What is expected
Print every entry exactly as it appears, but skip the pictures.

Stored records:
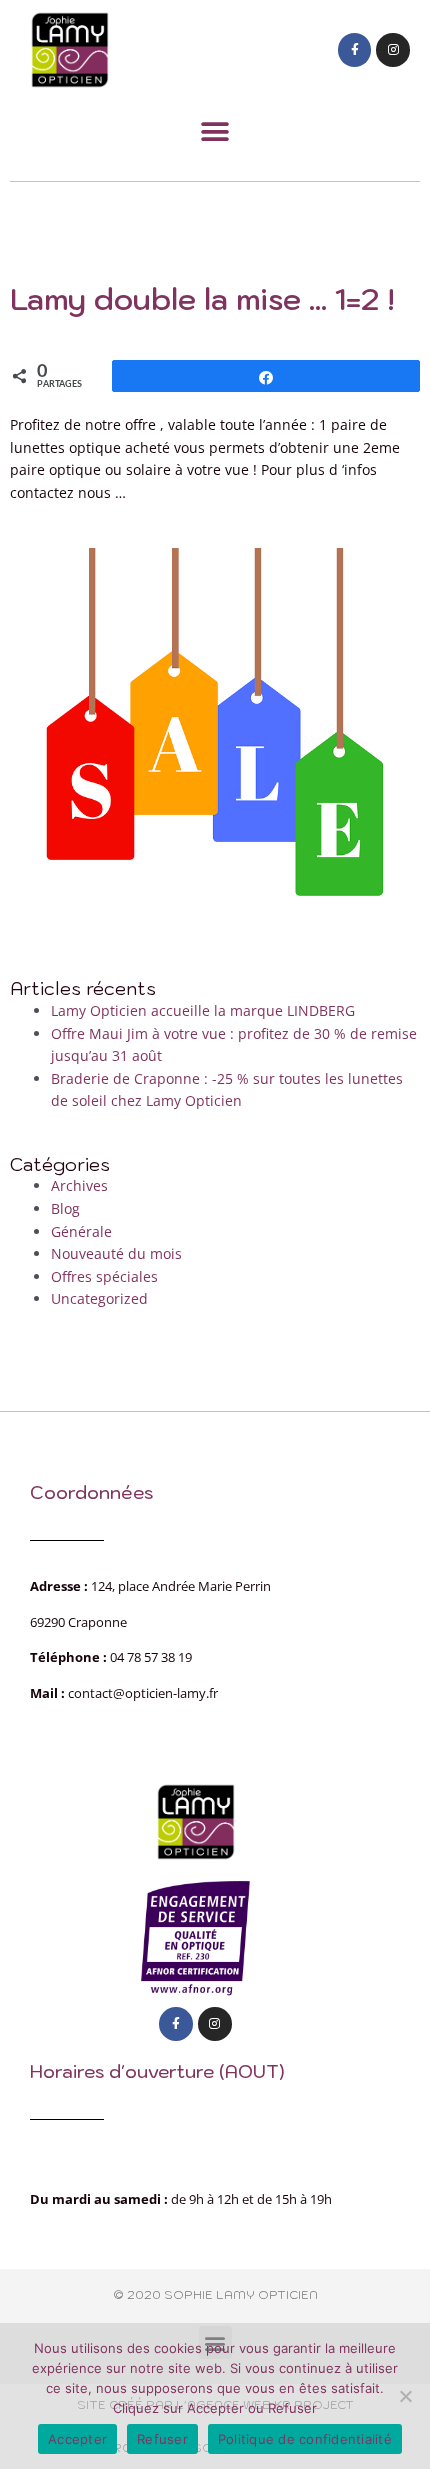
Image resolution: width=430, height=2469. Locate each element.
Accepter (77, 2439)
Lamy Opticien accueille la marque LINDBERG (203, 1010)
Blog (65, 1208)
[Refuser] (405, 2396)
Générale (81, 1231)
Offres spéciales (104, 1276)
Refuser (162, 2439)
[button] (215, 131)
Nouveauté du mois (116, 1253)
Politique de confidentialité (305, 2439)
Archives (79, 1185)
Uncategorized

Exercise answer
Image resolution: width=430, height=2469. Locate each element.
Accepter (77, 2439)
Lamy Opticien accueille la marque LINDBERG (203, 1010)
Blog (65, 1208)
[Refuser] (405, 2396)
Générale (81, 1231)
Offres spéciales (104, 1276)
Refuser (162, 2439)
[button] (215, 131)
Nouveauté du mois (116, 1253)
Politique de confidentialité (305, 2439)
Archives (79, 1185)
Uncategorized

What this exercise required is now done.